Irene Supports Her Child’s Nutritional Needs in Tanzania
In a small village in Tanzania’s Iringa region, 21-year-old Irene sustains herself through a small business frying maize and bagia (chickpea vegetable fritters) and helping on her family’s farm.
However, her village has faced malnutrition for decades, leading to health and cognitive issues for both children and adults. And the pandemic caused more challenges for Irene and the community. Irene shared that, during the pandemic, preparing meals with a variety of ingredients was challenging. Some of the ingredients were seasonal, which made them more difficult to obtain and, even when available, proper processing to get flour was time-consuming and unsafe. In addition, many people stopped working for fear of getting sick. Production and profit for small businesses, including Irene’s, decreased.
While facing these financial challenges, Irene was also pregnant in late 2021 with her second child, after losing her first. She joined our partner Global Volunteers’ Reaching Children’s Potential program in August 2021 to address the health and nutritional needs of her and her second child.
The Reaching Children’s Potential program focuses on a child’s first 1,000 days of life, and Rise Against Hunger supports this program through food assistance. As part of the program, Irene and the other participants receive nutritious food, which has been procured locally through financial support from Rise Against Hunger, and attend educational workshops about nutrition.
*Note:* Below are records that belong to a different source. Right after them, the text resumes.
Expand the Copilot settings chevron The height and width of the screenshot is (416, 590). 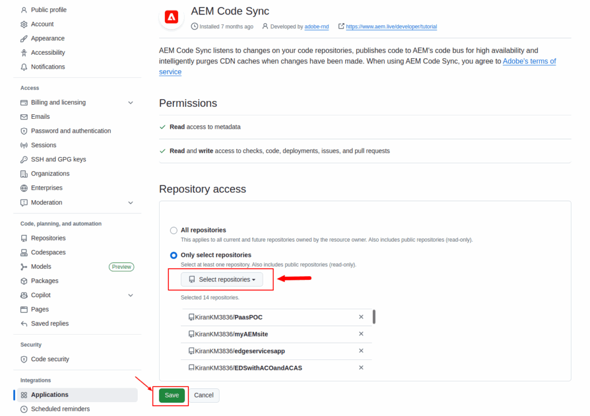click(x=131, y=295)
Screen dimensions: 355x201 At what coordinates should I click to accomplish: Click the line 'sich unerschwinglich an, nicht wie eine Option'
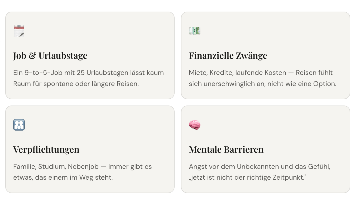(x=263, y=84)
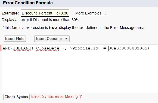Click the closing parenthesis ending the formula
Screen dimensions: 158x103
[x=148, y=48]
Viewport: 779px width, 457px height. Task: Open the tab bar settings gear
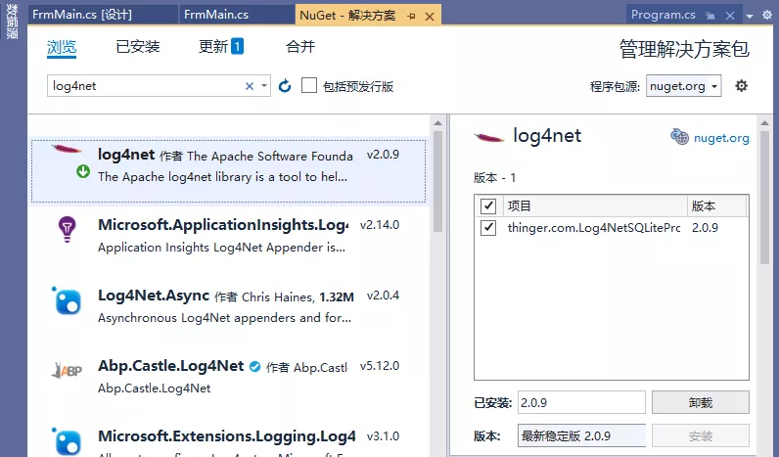click(765, 15)
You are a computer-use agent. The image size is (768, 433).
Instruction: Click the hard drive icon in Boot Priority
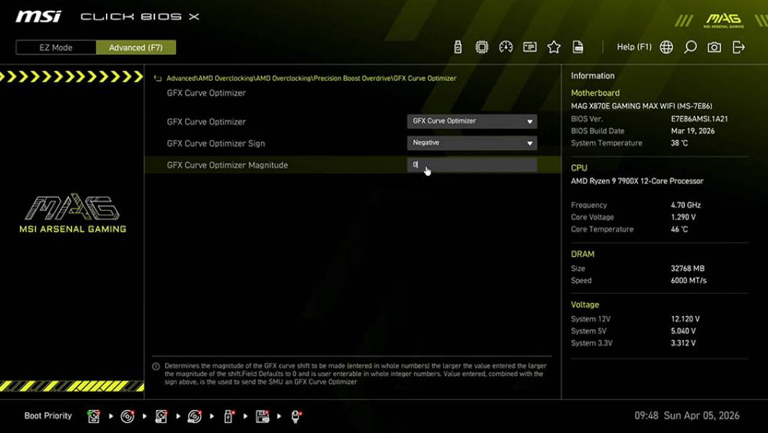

The food assistance has provided Irene’s families and the community with access to a variety of nutritious ingredients. Nelson, a personal friend of Irene, said, “Food has become easy to obtain throughout the month… they don’t ever go without food.” Amilia, a Global Volunteers caregiver, added that the food has impacted mothers throughout the community, saying the food has been “a lifesaver for mothers as it allows them not to stress so much about food, especially when money tends to be a problem.”
The nutrition and health workshops have also contributed to the adoption of many healthy habits. Irene noted that the participating women pay closer attention to handwashing and the nutritional needs of their children.
For Irene, supporting her baby’s health starts with a meal. The food assistance and training from the Reaching Children’s Potential program are helping Irene support herself and her baby — and also helping her prepare for their future. Amilia said, “[Irene is] so eager to learn new things that will enable her to become a better mother for [her] child and that of her community.”